Este paper publicado na revista acadêmica Expert Systems with Applications traz um trabalho interessante no qual pesquisadores indianos utilizaram as técnicas de clustering para construção e administração de portfólios de ativos da bolsa de valores da Índia e compararam os resultados com o índice Sensex.
A pesquisa utiliza como parâmetro de seleção de ativos idéias relativas ao artigo Portfolio Selection de Markowitz, no qual a carteira seria composta não somente pelos ativos que tivessem um melhor retorno financeiro, mas que também tivessem um baixo risco.

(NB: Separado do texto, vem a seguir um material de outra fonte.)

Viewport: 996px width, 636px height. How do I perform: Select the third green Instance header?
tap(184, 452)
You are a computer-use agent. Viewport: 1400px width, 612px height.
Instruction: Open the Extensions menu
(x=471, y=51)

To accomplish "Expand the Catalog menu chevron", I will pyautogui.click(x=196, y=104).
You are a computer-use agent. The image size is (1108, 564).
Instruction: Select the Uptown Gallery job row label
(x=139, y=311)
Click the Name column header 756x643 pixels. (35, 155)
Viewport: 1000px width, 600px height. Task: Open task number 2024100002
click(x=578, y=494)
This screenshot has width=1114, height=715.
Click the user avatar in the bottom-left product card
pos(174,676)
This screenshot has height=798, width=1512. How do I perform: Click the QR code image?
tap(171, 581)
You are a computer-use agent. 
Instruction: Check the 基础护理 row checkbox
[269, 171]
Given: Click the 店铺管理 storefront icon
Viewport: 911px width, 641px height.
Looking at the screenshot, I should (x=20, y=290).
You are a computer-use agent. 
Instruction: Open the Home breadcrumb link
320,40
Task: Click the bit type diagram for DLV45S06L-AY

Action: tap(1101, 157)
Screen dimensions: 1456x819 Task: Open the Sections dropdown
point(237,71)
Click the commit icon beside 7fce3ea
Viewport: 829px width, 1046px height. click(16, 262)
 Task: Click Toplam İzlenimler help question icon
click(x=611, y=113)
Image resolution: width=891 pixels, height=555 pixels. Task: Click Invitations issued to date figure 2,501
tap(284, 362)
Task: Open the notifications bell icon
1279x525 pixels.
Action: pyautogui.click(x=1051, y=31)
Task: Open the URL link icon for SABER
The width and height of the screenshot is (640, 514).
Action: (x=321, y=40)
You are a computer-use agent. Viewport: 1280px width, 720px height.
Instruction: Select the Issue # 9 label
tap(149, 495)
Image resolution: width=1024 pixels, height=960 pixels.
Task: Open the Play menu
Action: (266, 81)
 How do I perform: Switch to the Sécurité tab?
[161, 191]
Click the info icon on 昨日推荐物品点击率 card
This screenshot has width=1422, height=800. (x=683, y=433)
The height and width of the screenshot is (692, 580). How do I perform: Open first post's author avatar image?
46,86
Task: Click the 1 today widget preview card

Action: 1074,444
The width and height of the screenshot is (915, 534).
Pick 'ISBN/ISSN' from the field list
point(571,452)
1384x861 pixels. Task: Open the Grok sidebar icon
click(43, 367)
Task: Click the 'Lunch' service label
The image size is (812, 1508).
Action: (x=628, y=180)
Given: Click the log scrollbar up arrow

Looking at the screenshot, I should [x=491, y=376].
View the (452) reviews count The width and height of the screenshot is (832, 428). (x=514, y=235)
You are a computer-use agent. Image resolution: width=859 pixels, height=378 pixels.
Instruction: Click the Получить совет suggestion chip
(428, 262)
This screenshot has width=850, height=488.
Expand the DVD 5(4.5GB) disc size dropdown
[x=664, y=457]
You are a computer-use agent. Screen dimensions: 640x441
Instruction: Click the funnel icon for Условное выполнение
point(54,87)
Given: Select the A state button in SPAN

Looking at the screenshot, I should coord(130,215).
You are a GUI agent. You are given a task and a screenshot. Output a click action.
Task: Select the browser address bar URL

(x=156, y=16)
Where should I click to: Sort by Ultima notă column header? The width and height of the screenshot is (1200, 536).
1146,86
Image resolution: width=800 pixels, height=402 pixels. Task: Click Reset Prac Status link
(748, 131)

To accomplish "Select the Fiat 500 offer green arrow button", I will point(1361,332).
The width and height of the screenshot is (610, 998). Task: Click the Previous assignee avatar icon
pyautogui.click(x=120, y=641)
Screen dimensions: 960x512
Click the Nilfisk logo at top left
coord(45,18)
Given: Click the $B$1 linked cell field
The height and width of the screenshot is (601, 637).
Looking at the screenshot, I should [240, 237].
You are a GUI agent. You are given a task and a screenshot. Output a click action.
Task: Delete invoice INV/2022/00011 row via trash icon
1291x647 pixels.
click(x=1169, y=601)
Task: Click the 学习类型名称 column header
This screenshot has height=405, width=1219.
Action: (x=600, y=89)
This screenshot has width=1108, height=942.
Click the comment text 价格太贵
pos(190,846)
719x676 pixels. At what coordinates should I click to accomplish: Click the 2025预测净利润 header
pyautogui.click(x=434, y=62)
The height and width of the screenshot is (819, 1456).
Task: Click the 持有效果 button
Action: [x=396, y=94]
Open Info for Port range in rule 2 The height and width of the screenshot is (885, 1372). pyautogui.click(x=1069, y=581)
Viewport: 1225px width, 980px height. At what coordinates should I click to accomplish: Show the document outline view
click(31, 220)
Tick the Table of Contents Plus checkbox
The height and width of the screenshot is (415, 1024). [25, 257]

Partindo desse princípio, as empresas seriam agrupadas em clusters de acordo com alguns indicadores de análise técnica, e em um momento segunte de acordo com o valor do índice de validação dos clusters seriam formados os portfólios com os pesos de cada companhia.
O artigo trás idéias interessantes e o ponto negativo (e que provavelmente não foram apresentados pelos autores por desconhecimento ou abstração) é que fatores técnicos são inadequados para esse tipo de classificação devido ao seu alto volume de transações, bem como a pesquisa é inviável em termos de atualização de dados para alocação de ativos. O artigo se tivesse focado em indicadores fundamentalistas, macroeconômicos e setoriais para enquadrar a construção e gestão de portfólios apresentaria melhores resultados.